Leaving out the images, please output every entry exactly as it appears.

+++++

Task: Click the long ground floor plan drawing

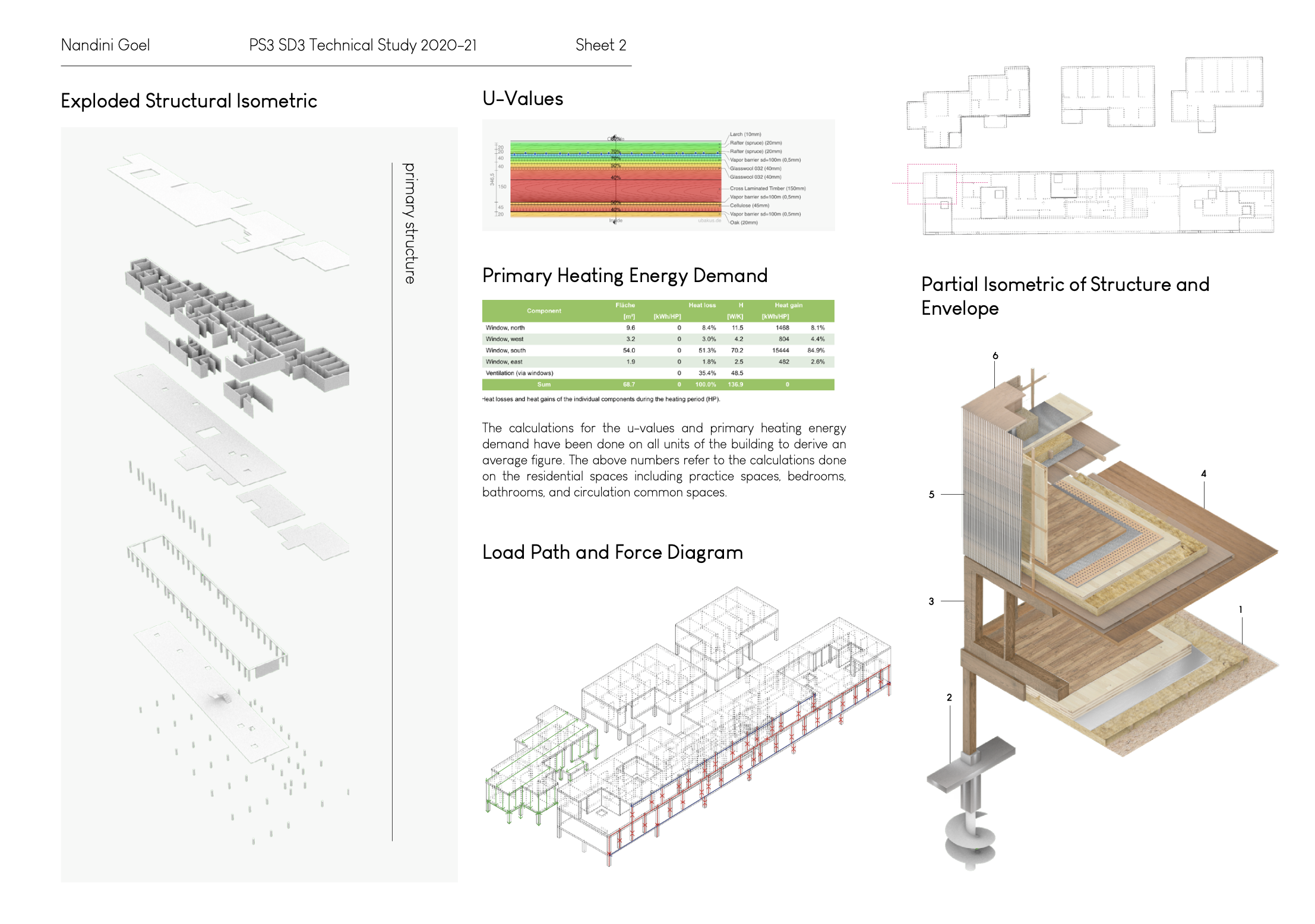Action: (1099, 202)
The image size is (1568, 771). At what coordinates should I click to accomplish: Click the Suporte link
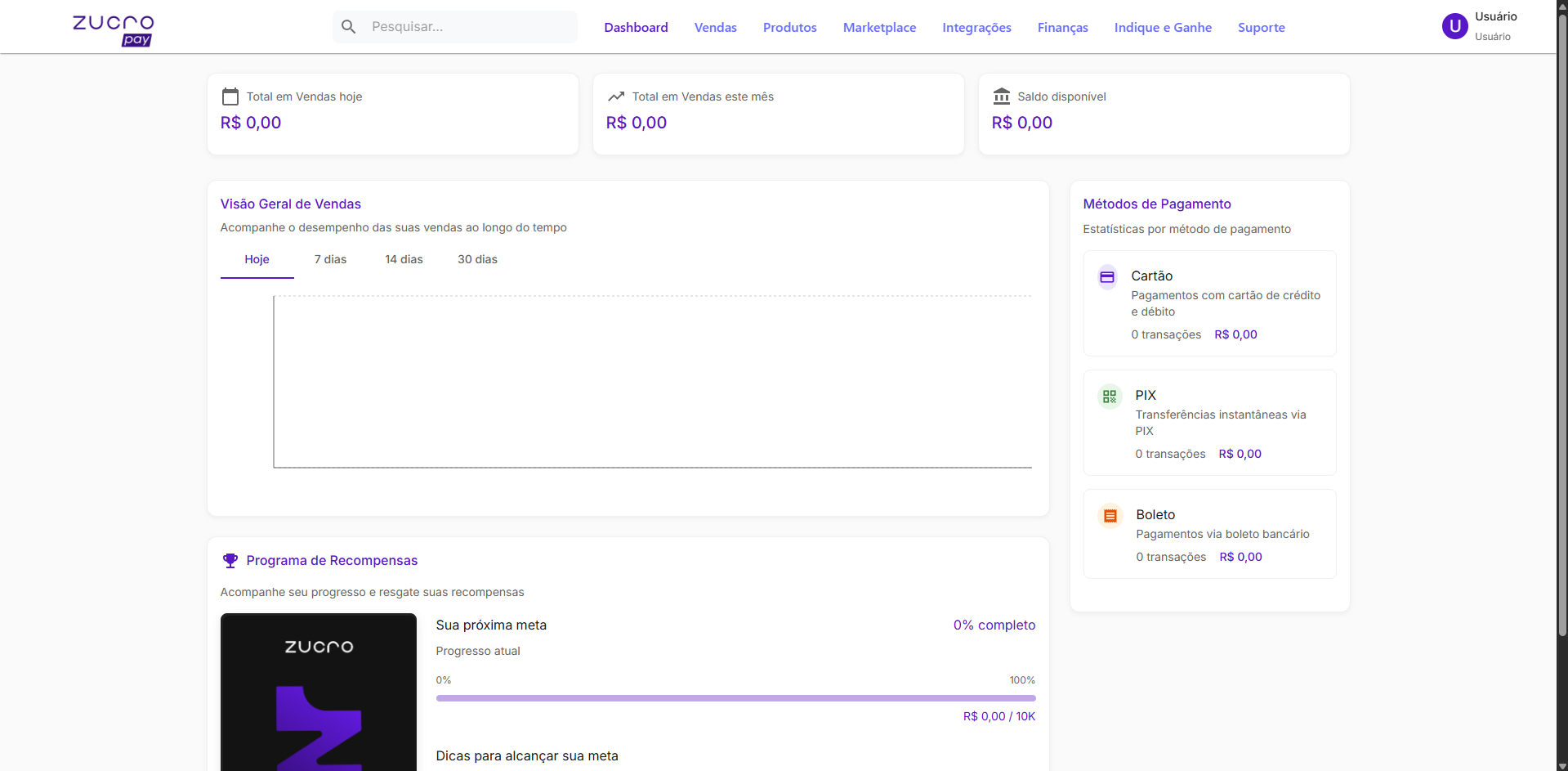(x=1261, y=27)
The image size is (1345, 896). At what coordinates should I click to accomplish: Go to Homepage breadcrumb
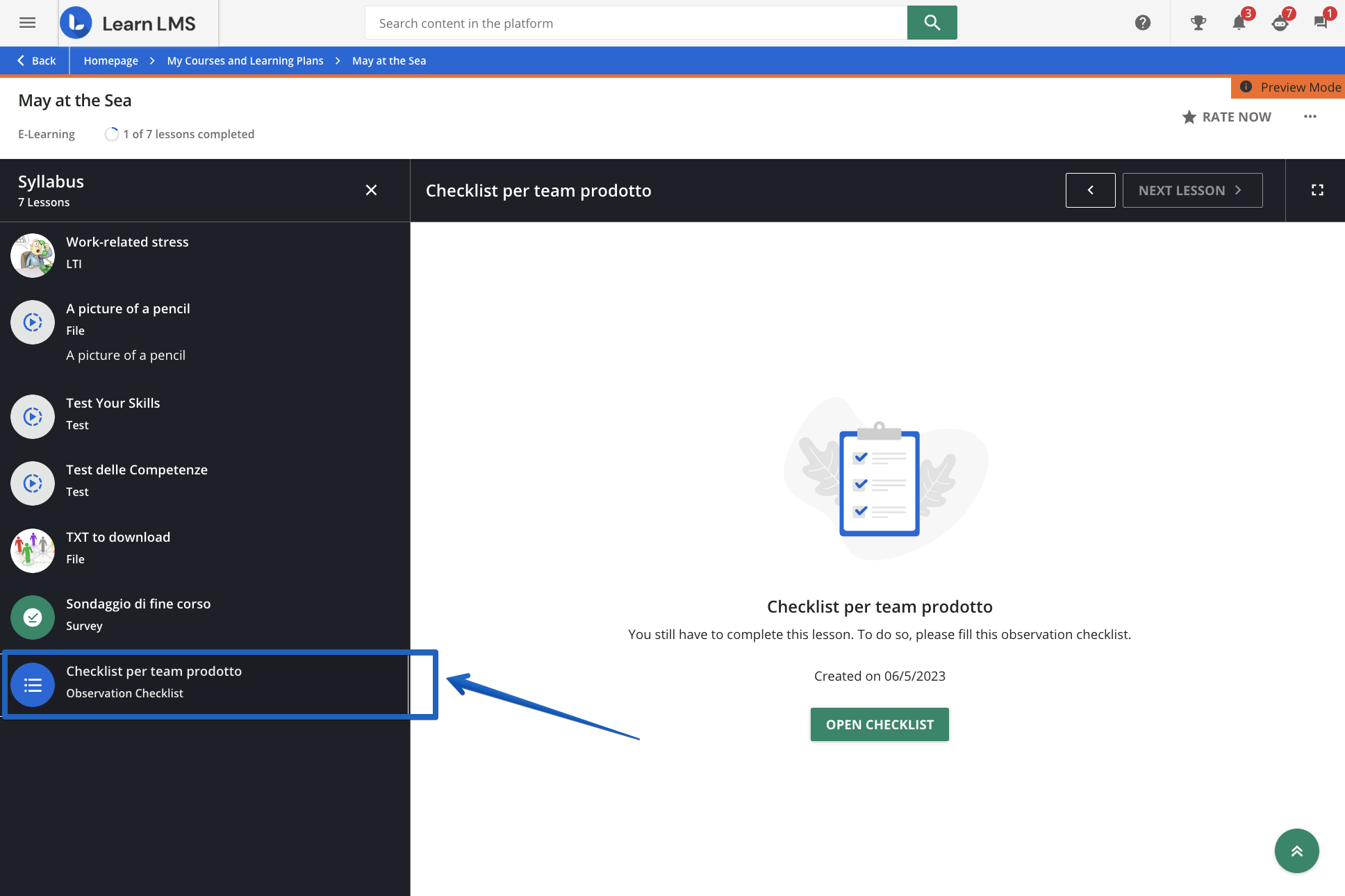point(110,60)
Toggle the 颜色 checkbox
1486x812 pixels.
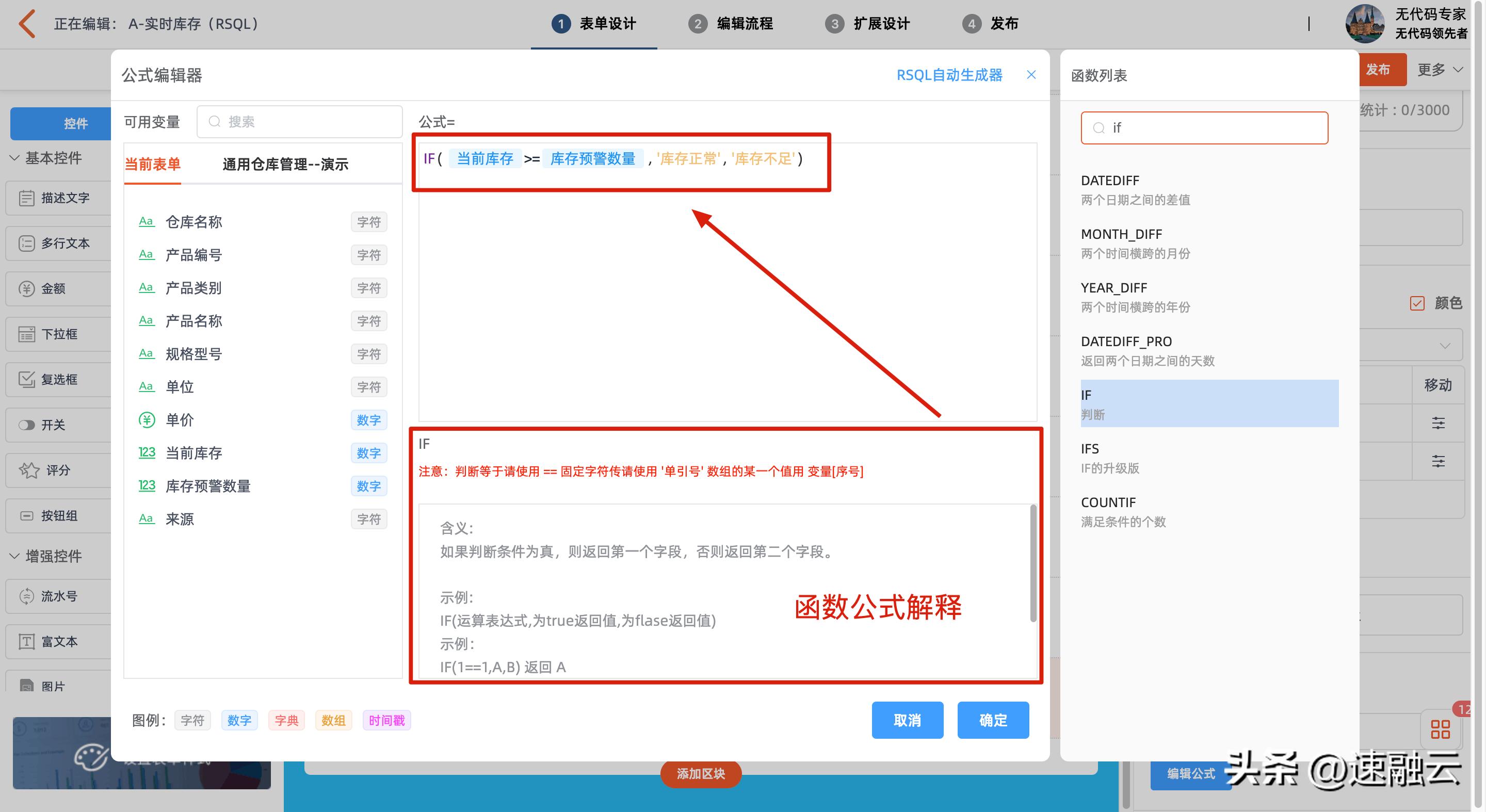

+++++

> [TASK RESPONSE]:
Task: Click the long ground floor plan drawing

Action: (1099, 202)
The image size is (1568, 771). At what coordinates should I click to accomplish: Click the Suporte link
(x=1261, y=27)
The image size is (1345, 896). At what coordinates should I click to accomplish: Go to Homepage breadcrumb
point(110,60)
Toggle the 颜色 checkbox
1486x812 pixels.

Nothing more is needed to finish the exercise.